ABOUT THIS EXERCISE: Only the lines from the one containing "Task: Click the Bulk Bag station icon" through the last line below should be written out, exactly and with both ends kept.

(Collected data)
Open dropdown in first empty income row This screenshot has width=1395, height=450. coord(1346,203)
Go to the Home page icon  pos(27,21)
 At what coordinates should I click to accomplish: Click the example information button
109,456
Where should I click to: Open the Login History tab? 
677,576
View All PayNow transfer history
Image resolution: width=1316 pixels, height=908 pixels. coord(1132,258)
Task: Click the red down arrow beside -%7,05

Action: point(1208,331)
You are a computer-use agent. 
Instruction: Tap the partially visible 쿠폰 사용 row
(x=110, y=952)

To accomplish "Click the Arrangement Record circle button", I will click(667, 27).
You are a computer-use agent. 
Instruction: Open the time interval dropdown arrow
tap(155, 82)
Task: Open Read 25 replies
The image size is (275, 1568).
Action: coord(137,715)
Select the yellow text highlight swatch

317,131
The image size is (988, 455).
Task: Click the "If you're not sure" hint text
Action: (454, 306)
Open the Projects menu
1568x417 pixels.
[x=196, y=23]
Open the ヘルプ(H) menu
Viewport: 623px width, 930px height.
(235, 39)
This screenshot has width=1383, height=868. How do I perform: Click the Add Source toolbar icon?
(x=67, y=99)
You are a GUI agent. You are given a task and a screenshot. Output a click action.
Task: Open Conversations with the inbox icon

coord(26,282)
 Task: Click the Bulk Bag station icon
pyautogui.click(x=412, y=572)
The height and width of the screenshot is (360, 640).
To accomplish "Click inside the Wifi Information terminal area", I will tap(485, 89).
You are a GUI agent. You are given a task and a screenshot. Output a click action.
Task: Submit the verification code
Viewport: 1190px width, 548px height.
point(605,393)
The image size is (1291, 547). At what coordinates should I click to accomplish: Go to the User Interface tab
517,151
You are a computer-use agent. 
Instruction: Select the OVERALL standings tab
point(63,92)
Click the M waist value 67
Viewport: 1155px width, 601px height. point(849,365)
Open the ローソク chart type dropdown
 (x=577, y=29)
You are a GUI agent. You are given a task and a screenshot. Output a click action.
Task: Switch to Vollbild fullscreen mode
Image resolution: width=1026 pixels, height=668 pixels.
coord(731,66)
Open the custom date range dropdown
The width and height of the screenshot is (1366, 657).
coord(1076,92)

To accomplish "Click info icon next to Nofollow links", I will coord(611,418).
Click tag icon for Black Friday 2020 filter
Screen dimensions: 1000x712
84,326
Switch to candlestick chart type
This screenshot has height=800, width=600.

PROBLEM SOLUTION:
 Task: Click the Bulk Bag station icon
pyautogui.click(x=412, y=572)
The height and width of the screenshot is (360, 640).
To accomplish "Click inside the Wifi Information terminal area", I will tap(485, 89).
You are a GUI agent. You are given a task and a screenshot. Output a click action.
Task: Submit the verification code
Viewport: 1190px width, 548px height.
point(605,393)
The image size is (1291, 547). At what coordinates should I click to accomplish: Go to the User Interface tab
517,151
You are a computer-use agent. 
Instruction: Select the OVERALL standings tab
point(63,92)
Click the M waist value 67
Viewport: 1155px width, 601px height. point(849,365)
Open the ローソク chart type dropdown
 (x=577, y=29)
You are a GUI agent. You are given a task and a screenshot. Output a click action.
Task: Switch to Vollbild fullscreen mode
Image resolution: width=1026 pixels, height=668 pixels.
coord(731,66)
Open the custom date range dropdown
The width and height of the screenshot is (1366, 657).
coord(1076,92)

To accomplish "Click info icon next to Nofollow links", I will coord(611,418).
Click tag icon for Black Friday 2020 filter
Screen dimensions: 1000x712
84,326
Switch to candlestick chart type
This screenshot has height=800, width=600.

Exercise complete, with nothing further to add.